We represent three of the 252 Maine businesses that wrote to the Legislature’s energy and utilities committee, to urge it to adopt policies to increase Maine’s use of cost-effective energy efficiency. Doing so will lower energy costs, protect and create jobs, and improve Maine’s economy by keeping more of our energy dollars in our pockets and in our state. This week in Augusta, legislators are considering an omnibus energy bill, and we hope it will include a strong focus on energy efficiency.
Our businesses are as varied as Maine. We are in Jackman, Augusta and Brewer. We sell groceries and hunting supplies, repair and sell cars, and perform home weatherization services. We may be in different businesses, but we all agree on at least one thing: Energy efficiency offers Maine businesses and our economy the best opportunity of any energy resource out there.
We often hear that Maine has among the highest energy costs in the nation (thankfully, the lowest in the region) and that these high energy costs can affect our competitiveness. Energy efficiency improves economic competitiveness. Each of our companies has first-hand knowledge of reducing energy costs substantially through public-private investments in energy efficiency. We know it works, and we know more can still be done.
Cost-effective energy efficiency is the cheapest energy “resource” available in Maine. It is literally, measurably true that the cheapest kilowatt-hour is the kilowatt-hour we don’t have to buy. Of course few things are free, and energy efficiency savings is not one of them — efficiency savings come from investments. Our businesses are making investments in energy efficiency, in partnership with programs like those at Efficiency Maine.
If Maine truly wants to reduce electricity costs for all ratepayers, the state should strive to ensure that we are capturing all of the achievable, cost-effective efficiency improvements — those that cost less than buying electricity. Energy efficiency helps keep electricity prices a little bit lower for everyone by reducing the amount of the most expensive power we would otherwise need to buy. Weatherization and air-sealing can easily cut home heating costs a third. Efficiency is a no-regrets, fuel-neutral strategy that works wherever you live in the state.

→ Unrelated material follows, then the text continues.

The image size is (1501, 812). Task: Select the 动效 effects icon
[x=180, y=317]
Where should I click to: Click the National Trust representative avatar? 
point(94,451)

Many Maine businesses provide efficiency services to cut commercial electricity bills or to help homeowners cut heating fuel bills through weatherization. Hiring Maine firms to make energy efficiency improvements keeps Maine money flowing within the Maine economy, instead of sending it elsewhere to buy energy.
Despite the benefits of energy efficiency, as Maine businesses, we know that these energy savings are not always easy to capture in the real world. Most Maine businesses and homeowners rarely have the time or expertise to determine what energy investments make sense, which products and services can be trusted, or how to make it happen. Whether we are a local small business or a part of an international corporation, our time and our capital have to compete for other priorities.
How can Maine best help businesses to reap the multitude of benefits that result from energy efficiency improvements? We offer this four-point plan:
1. Policymakers should treat energy efficiency like other energy resources, reduce the influence of politics in determining how much energy efficiency is cost-effective, and establish a policy to ensure Maine seeks out all achievable, cost-effective energy efficiency.
2. Lawmakers should move forward on the Maine Public Utilities Commission’s unanimously supported plan to cut electricity bills further by tapping additional cost-effective efficiency.
3. Efficiency Maine needs to continue to develop effective programs that reach more business customers, from small businesses to large industrials, and help them save more money (and resist efforts to cut funding for business programs).
4. Maine should ensure that natural gas infrastructure expansion is balanced with cost-effective energy efficiency. It benefits everyone if Maine businesses or homeowners that begin to use natural gas use it as efficiently as possible.
It is our hope that the state will seize the moment and move Maine toward an energy-efficient future.
Ray Levesque owns Bishop’s Store in Jackman; Dan Brooks is vice president and co-owner of Capitol Car Care in Augusta; and Matt Damon is co-owner of Penobscot Home Performance in Brewer.